Cícero Romão Batista teve uma vida plena de controvérsias e polêmicas até a sua morte, em 1934. Além de padre, foi uma importante liderança política no sertão do Ceará, mais precisamente em Juazeiro do Norte — tornou-se prefeito da cidade depois de lutar por sua emancipação do município de Crato. Tinha influência, portanto, sobre a vida social, política e religiosa dos habitantes do sertão do Cariri. Chegou a ser chamado de “coronel de batina” pelos detratores, mas não é essa a passagem da sua história que mais chama a atenção: transcorridos 88 anos de seu falecimento, Padre Cícero segue como uma espécie de “santo popular”, condição à qual foi alçado pela fé sertaneja do povo simples da região. Morreu proscrito pelo Vaticano, mas nos últimos anos a Igreja tenta entrar em sintonia com os milhões de fiéis católicos devotos do homem santificado. No sábado, 20 de agosto, a Santa Sé anunciou o início de seu processo de beatificação — ele passa a ser reconhecido como “Servo de Deus”.

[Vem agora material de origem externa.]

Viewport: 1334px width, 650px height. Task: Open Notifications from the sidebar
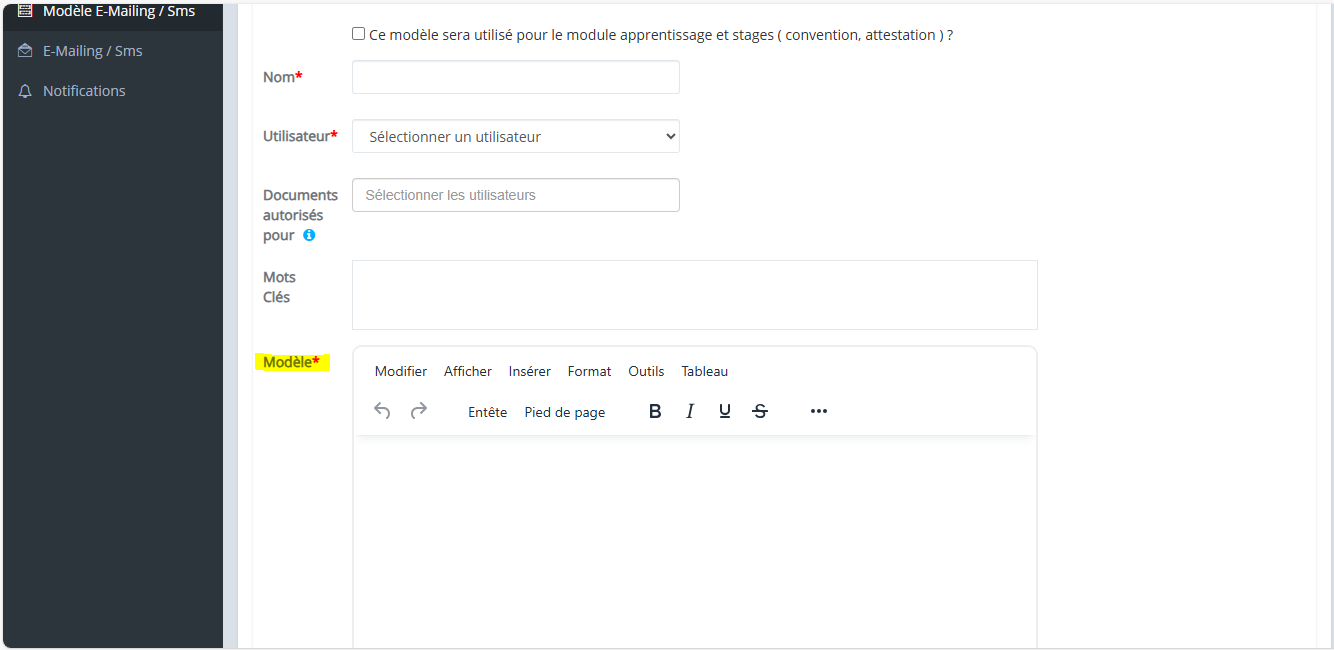84,91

Ao “Padim Ciço” é atribuído um milagre: uma hóstia dada por ele durante uma missa, em 1889, teria se transformado em sangue na boca de uma beata – Maria de Araújo, mulher preta, pobre e analfabeta. Na época, a Diocese local entendeu que não se tratava de uma manifestação divina, mas, sim, de um “embuste”. Ele foi punido pela Igreja e afastado da vida religiosa. Em 2015, no entanto, o Papa Francisco o perdoou: estava dado o primeiro passo do Vaticano na tentativa de reconciliação com a mítica figura depois de mais de cem anos. Pesou para essa aproximação não só a devoção popular, mas também a preocupação com o avanço das igrejas neopentecostais no Brasil.

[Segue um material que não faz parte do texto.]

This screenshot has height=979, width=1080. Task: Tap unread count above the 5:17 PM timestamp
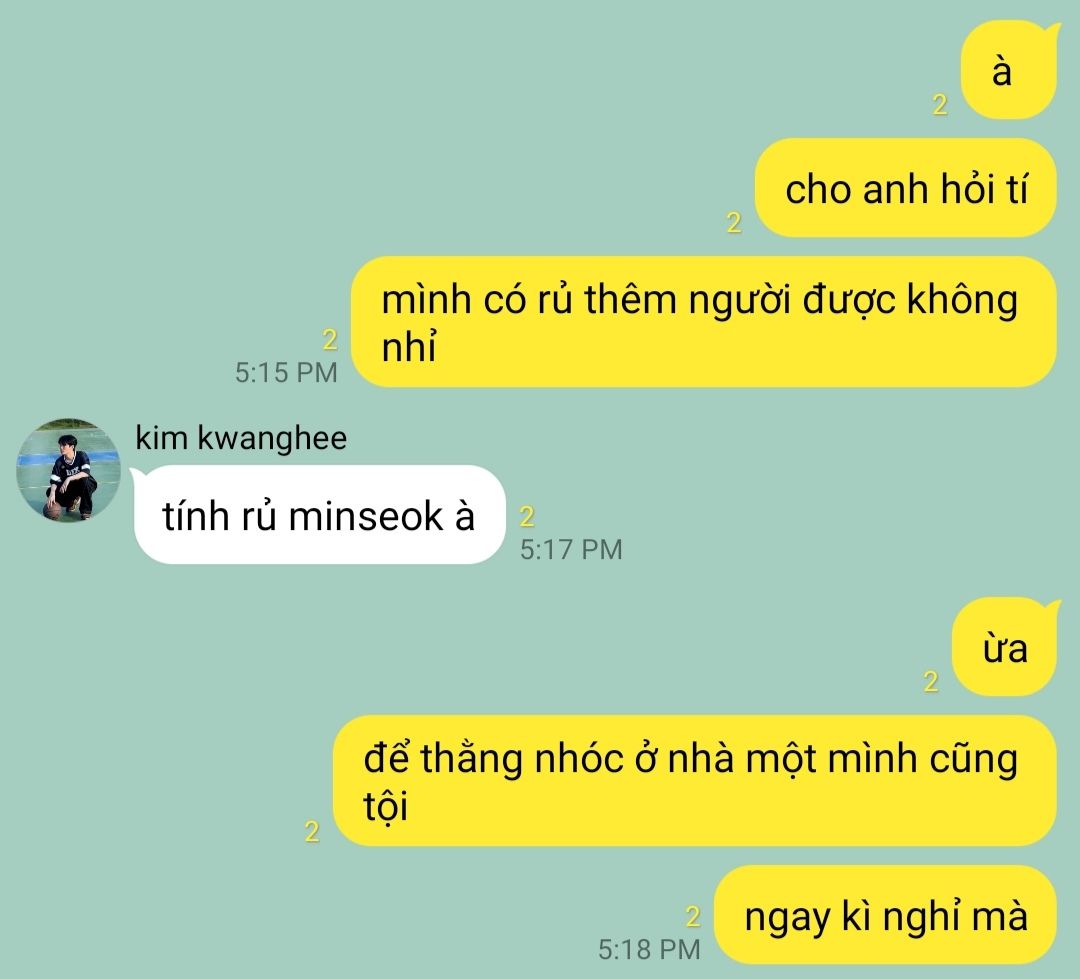(527, 516)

Em artigo recente publicado no Diário do Nordeste, o jornalista e escritor cearense Lira Neto, biógrafo do religioso (Padre Cícero: poder, fé e guerra no sertão), disse acreditar que a visão eurocêntrica do Vaticano ao final dos anos 1890 não permitiu o reconhecimento de um suposto milagre que teria ocorrido em meio à gente simples do sertão do Ceará. Na mesma época, episódios semelhantes relatados na Europa foram validados pelo Vaticano. A revisão da posição da Igreja – com o início do processo de beatificação – reconhece enfim o papel central que o “santo do povo” ocupa na fé de milhões de católicos.